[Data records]
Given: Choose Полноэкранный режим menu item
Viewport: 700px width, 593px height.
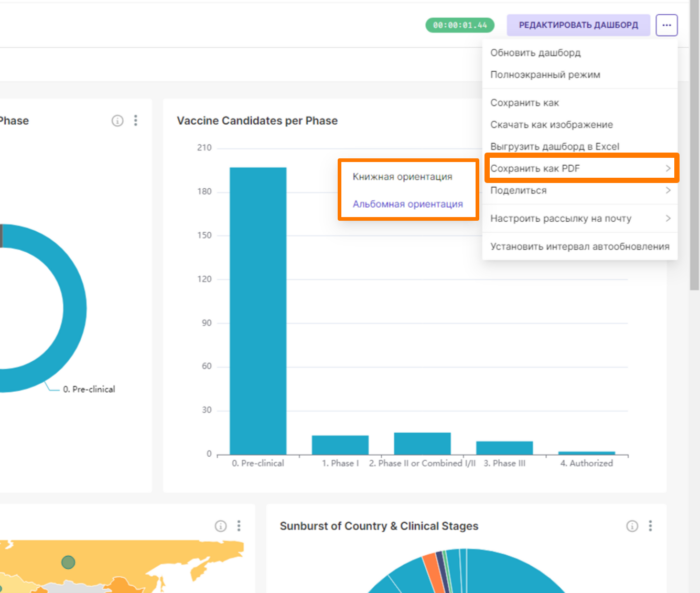Looking at the screenshot, I should point(580,75).
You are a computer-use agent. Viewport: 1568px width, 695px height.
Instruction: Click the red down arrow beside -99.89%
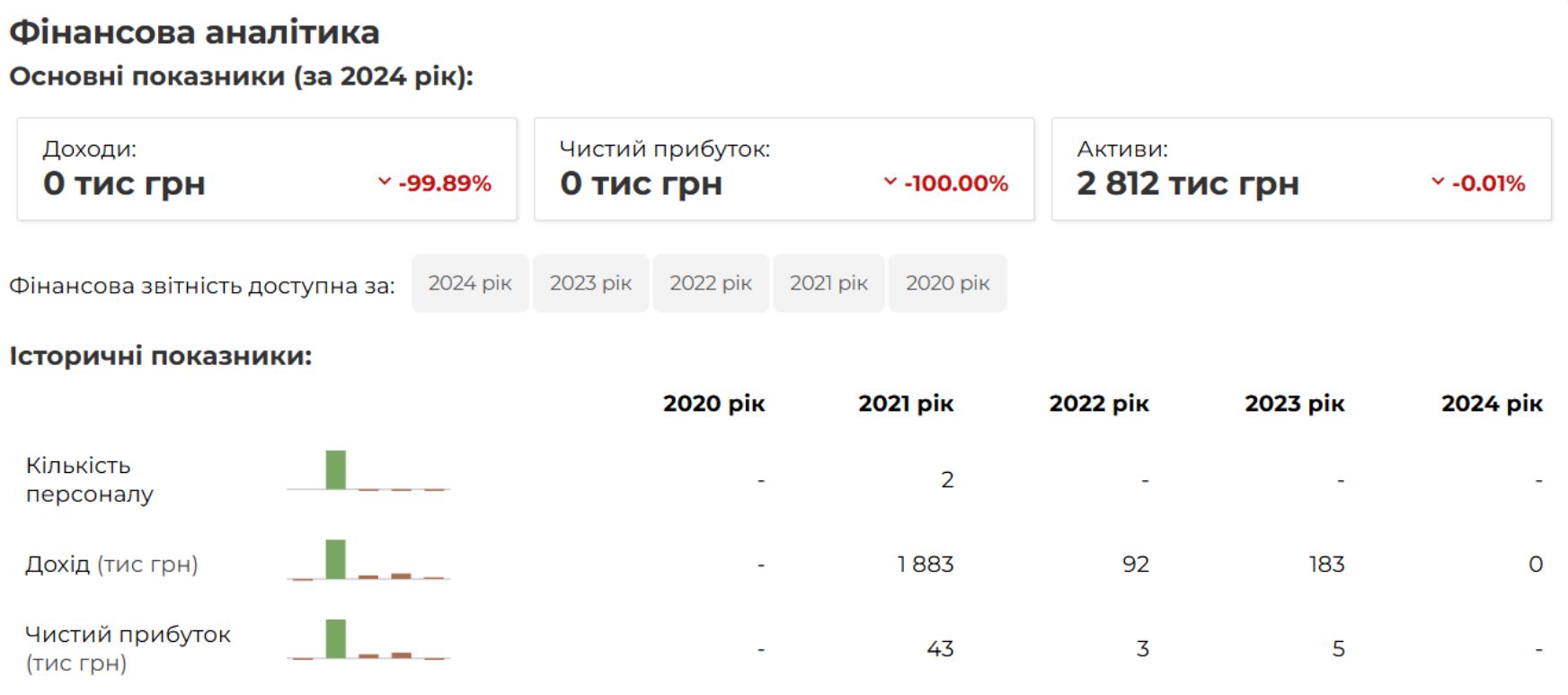(385, 182)
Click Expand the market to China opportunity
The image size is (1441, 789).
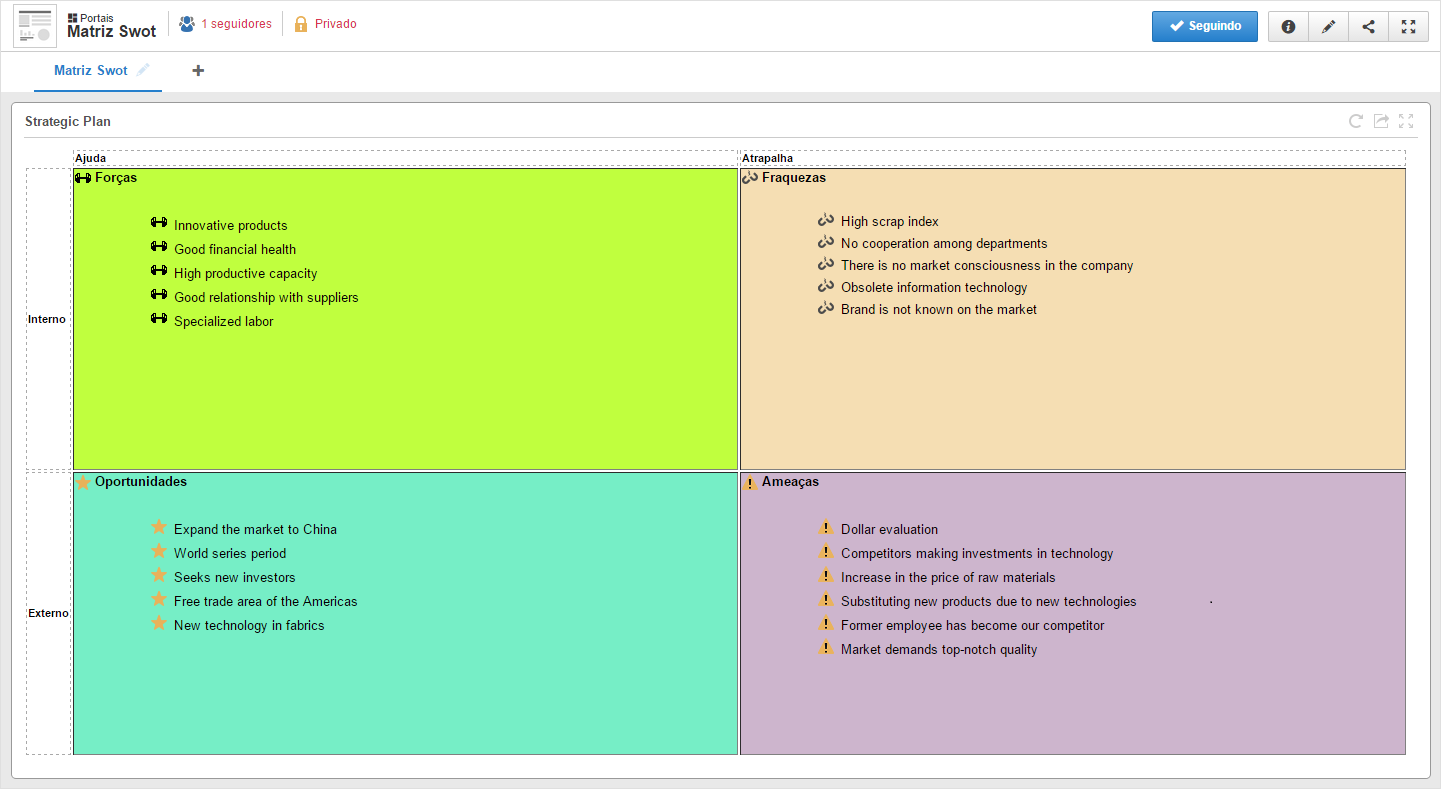coord(255,530)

» **Your task**: Reproduce exactly the lines above from the one with "Instruction: Click the" through the last line of the data, keeping both ends and dropping the pictures.

» **Answer section**:
Instruction: Click the red down arrow beside -99.89%
(385, 182)
Click Expand the market to China opportunity
The image size is (1441, 789).
coord(255,530)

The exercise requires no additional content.